Kevin McCarthy could have taken a small step to derail, or at least impede, the Left’s battle wagon. And he chickened out.
• Democrats screamed this summer to abolish ICE. They introduced several bills to do so. To his credit, McCarthy reportedly scheduled a vote on a key measure to abolish ICE. Why not force Democrats to choose between their seething Left-wing base and responsible leadership, which recognizes the vital need for secure borders and a viable immigration system. If Democrats voted to keep ICE, their far-Left supporters would rebel, much as Republicans did when we read Daddy Bush’s lips, and he raised taxes in 1991. If Democrats voted to abolish ICE, however, they would expose their newfangled no-borders, come-and-get-it, Caravans-for-All mentality. Against the backdrop of virtual GOP unanimity behind ICE, this contrast would have been highly instructive to voters last week.
McCarthy instead introduced a GOP measure to praise ICE. The so-called “Ice is Nice” bill received the support of all Republicans except über-libertarian Justin Amash of Michigan. Among Democrats, 18 voted Yea, 34 voted Nay, and 133 voted “Present.”
Rather than a clear, highly instructive, black-and-white comparison, the result was a palate of grays. Those who voted “Present” could not be painted as friends or foes of ICE. Rather they were innocent bystanders whose Swiss-like neutrality shielded them from attack. Rather than lead them into a line of GOP fire, McCarthy handed these 133 Democrats the equivalent of diplomatic passports. And they got away.
• The House Judiciary Committee has asked Deputy Attorney General Rod Rosenstein to testify on a variety of controversial matters, not least to learn, under oath, whether he plotted to deploy the 25th Amendment to the Constitution, declare President Donald J. Trump mentally incapacitated, and remove him from office in, essentially, a bloodless coup d’etat. Rosenstein has refused to present himself.

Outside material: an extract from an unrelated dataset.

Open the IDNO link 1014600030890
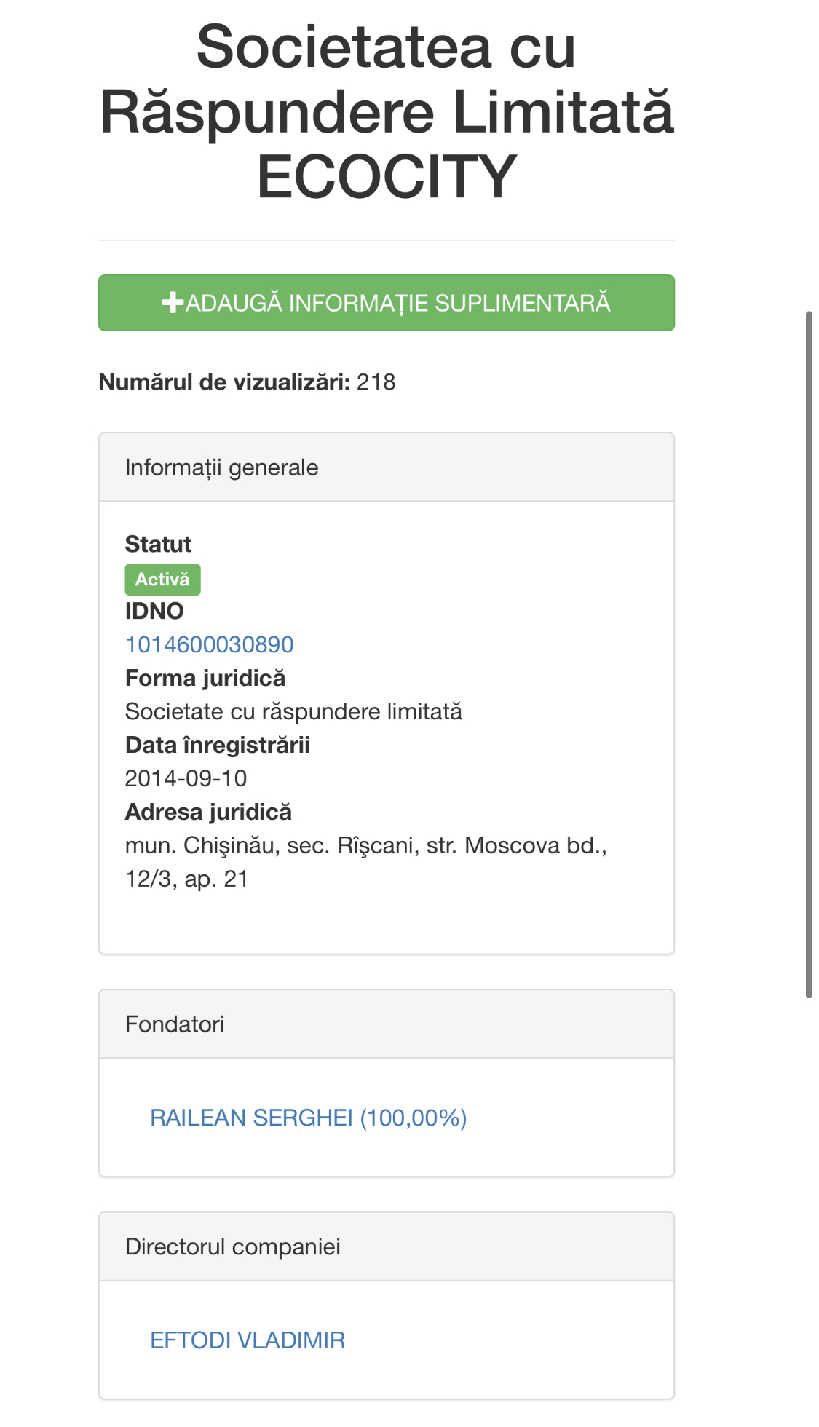209,644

The Judiciary Committee should have subpoenaed him, and others, months ago. If Rosenstein failed to show, a contempt of Congress vote should have followed, along with his subsequent arrest, if necessary, to force him to testify. Also, Congress should have cut off the DOJ’s funds until it stops its imperiousness and cooperates with oversight inquiries, delivers unredacted documents on Russiagate, and otherwise shows respect for a co-equal branch of government.

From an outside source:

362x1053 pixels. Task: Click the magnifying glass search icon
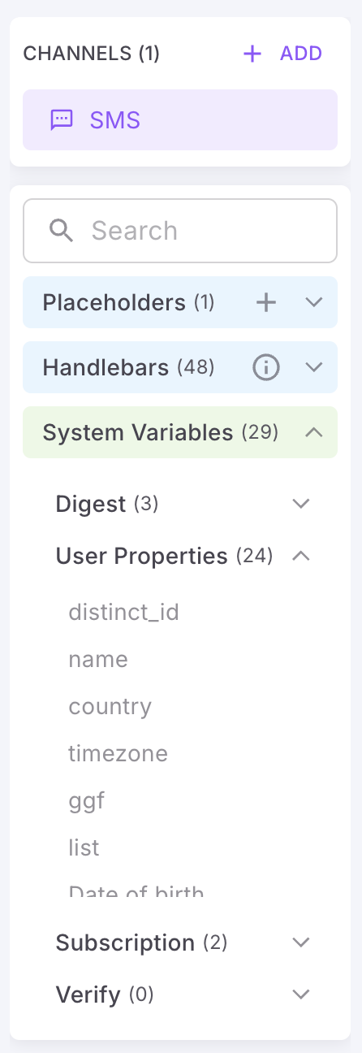pos(62,231)
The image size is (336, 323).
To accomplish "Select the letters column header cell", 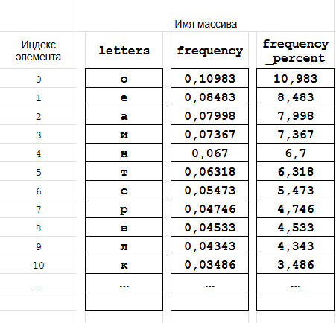I will coord(124,51).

If McCarthy wanted any of this done, it would have happened. A GOP leader Jordan would have taken these steps months ago. It is entirely possible that McCarthy’s milquetoast ways kept the House from unearthing ugly truths about Robert Mueller’s probe, the Fusion GPS dossier, and the general stench of what my Fox News colleague Gregg Jarett calls The Russia Hoax. If voters had this information last week, Jordan and McCarthy might be competing to become Speaker of the House.
Nancy Pelosi does not need a jogging partner. McCarthy is too nice and easygoing to confront her.

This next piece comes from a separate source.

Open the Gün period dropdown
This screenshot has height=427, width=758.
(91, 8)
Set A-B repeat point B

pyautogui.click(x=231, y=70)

The diminutive, blond Jordan would be more like Macaulay Culkin in Home Alone with Pelosi in Joe Pesci’s role. What the incoming Democrat leader needs is marbles thrown in her path and buckets of paint swinging from ropes as she walks down the hall. Jim Jordan is just the tough, wily, mischief maker conservatives need to defend the people’s house during the Left’s pending two-year occupation.
Deroy Murdock is a Manhattan-based Fox News Contributor and a senior fellow with the London Center for Policy Research.